Sense of place
Landscape Architect Tony Milne discusses how context in design can connect people with the surrounding environment.
Is there anything wrong in simply sitting back, smelling the roses and admiring grass we have fertilised and watered? Or, should our landscapes and gardens deliver more, should they communicate meaning and respond to context, and if so what is meant by context?
If we think of two of our iconic literary pieces – Keri Hulme’s The Bone People and Eleanor Catton’s The Luminaries – context and setting underpin these marvellous narratives. They conjure up a strong sense or spirit of place, often referred to as the genius of the place (genius loci).
I recall from my days as a geography student, we were introduced to the study of why certain places hold special meaning to particular people. This was further advanced during my landscape architecture studies. Destinations said to have a strong sense of place have a strong identity and character that resonates widely. Context is often related to our experiences of a place, how we see it and interpret it, and construct meaning from it.
Consider the various experiences you have had in different places. Whether it is the sight of a skink bathing on the sun-drenched rocky tors of the rugged Otago landscape, the colourful sardine fishing boats lapping at their moorings on the Greek Island of Aegina or the sun-bleached olive trees on the slopes of the same island. Perhaps the humidity and smells of a night hawker market in Singapore or the milky colour of the Waiho River that carries glacial rock flour from the Franz Joseph glacier. These all conjure and evoke different feelings and responses.
As landscape architects we often wrestle with the concepts of meaning and context in our design responses.
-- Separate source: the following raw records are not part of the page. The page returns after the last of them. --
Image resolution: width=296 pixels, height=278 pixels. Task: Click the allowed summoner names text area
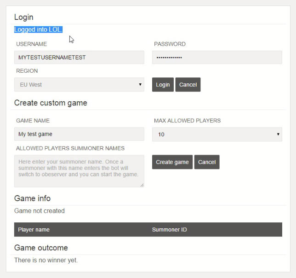[x=79, y=171]
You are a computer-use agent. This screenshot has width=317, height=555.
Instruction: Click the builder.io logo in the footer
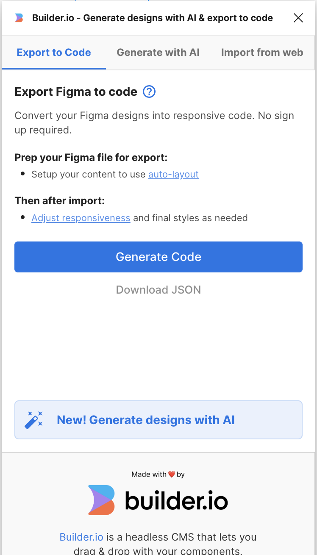pos(158,500)
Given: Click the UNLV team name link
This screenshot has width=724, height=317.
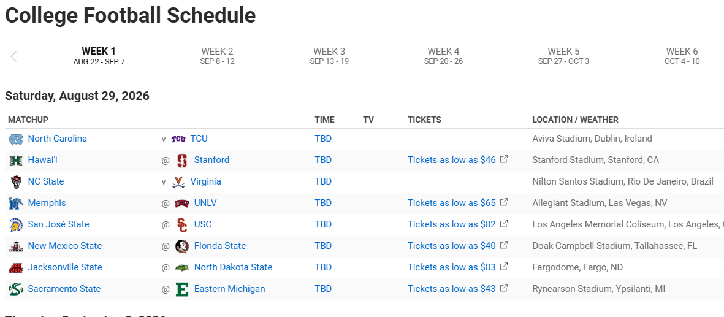Looking at the screenshot, I should point(205,203).
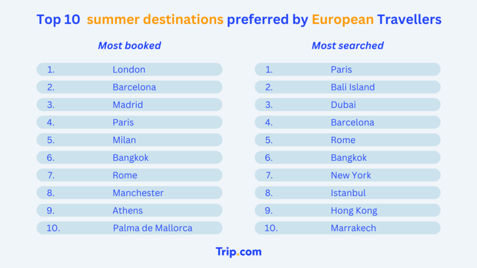Choose Dubai in the searched list
Screen dimensions: 477x268
click(348, 105)
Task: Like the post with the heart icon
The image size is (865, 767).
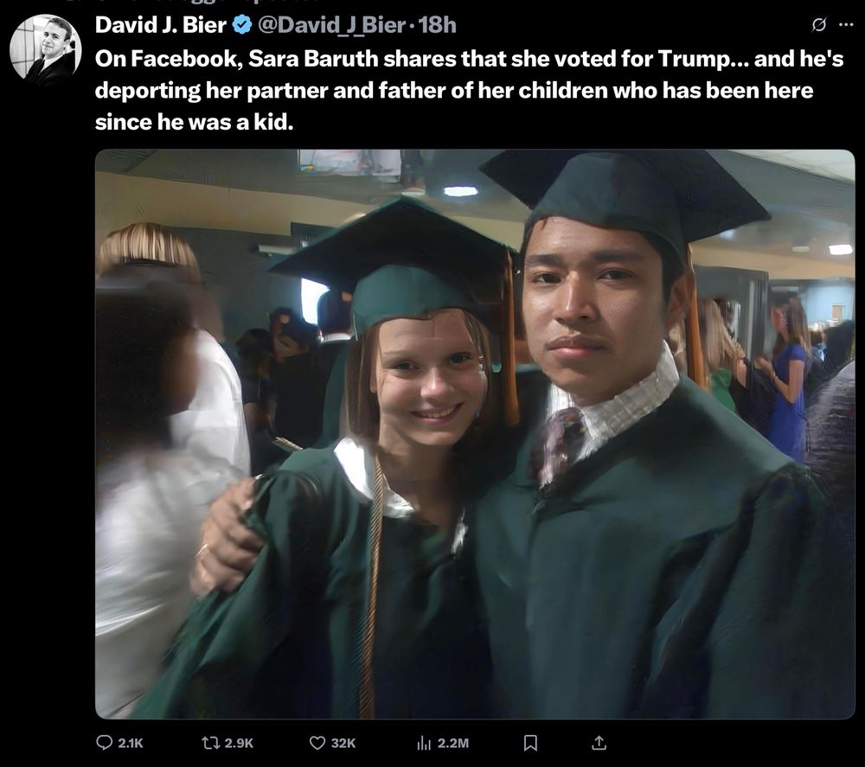Action: (317, 743)
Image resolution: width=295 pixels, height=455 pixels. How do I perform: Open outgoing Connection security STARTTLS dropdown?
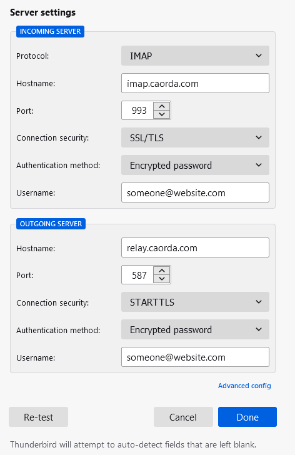[195, 302]
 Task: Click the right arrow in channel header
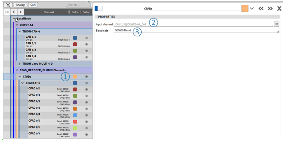point(20,12)
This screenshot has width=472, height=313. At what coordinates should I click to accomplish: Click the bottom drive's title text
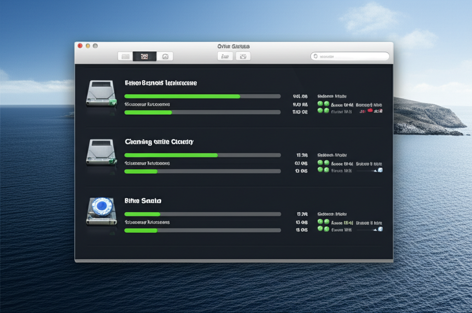pyautogui.click(x=142, y=201)
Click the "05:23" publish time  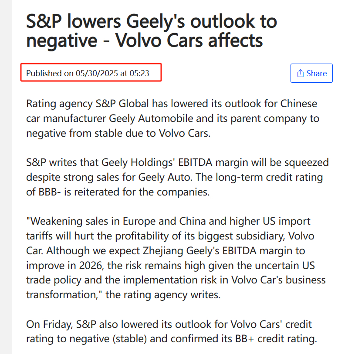139,74
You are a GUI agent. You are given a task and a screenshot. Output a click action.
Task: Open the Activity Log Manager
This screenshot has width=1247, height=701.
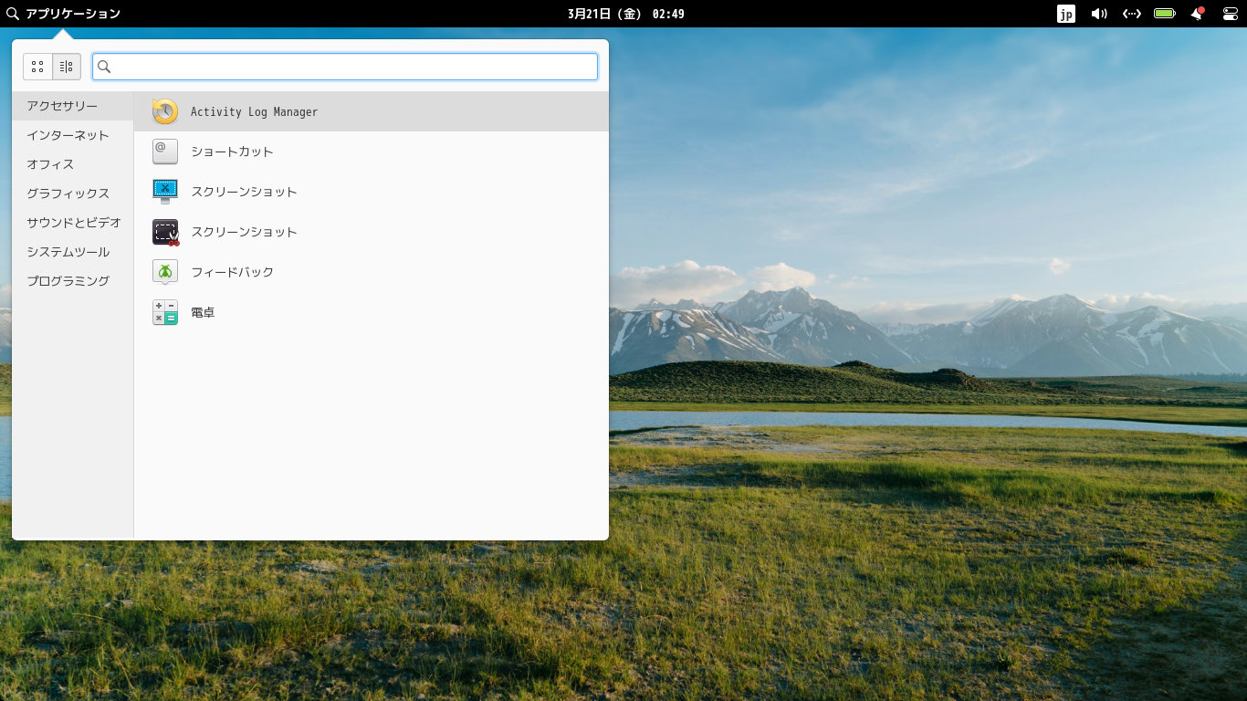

It is about place making.
If we consider some of the recent architecture and landscape responses within our city we can see the ideas and materials associated with other cities and countries transplanted onto
I am not so sure what this tells us about our own identity. Do we really know who we are and what our landscapes represent? Is there anything wrong with our predilection for contrived English-style gardens, trimmed buxus, imported stone and subdivision entrance features?
A number of years ago a colleague and I worked on the upgrade of Kerikeri’s main street. It was time when imported clay paving, off-the-shelf street furniture and bollards were in vogue. The question we were confronted with was how we can provide the future users of this place with a different experience to others? We took our cues from the setting.
The old stone store, which is New Zealand’s oldest surviving stone building, and the rolling slopes supporting citrus and avocado groves are synonymous with Kerikeri. Elements of our design response included small angled raised lawns within the main street, these were supported by walls of local stone and were tilted to face the sun.
To our delight these are well used, with people enjoying the sun and warmth just as the fruit does in the wider landscape. In our mind we have provided the users of the main street with an opportunity to understand and engage with local history, culture and environment. Landscapes designed with a series of layers that tell a story, which in turn can be interpreted to reveal meaning. The beauty is in the interpretation and it differs for each of us.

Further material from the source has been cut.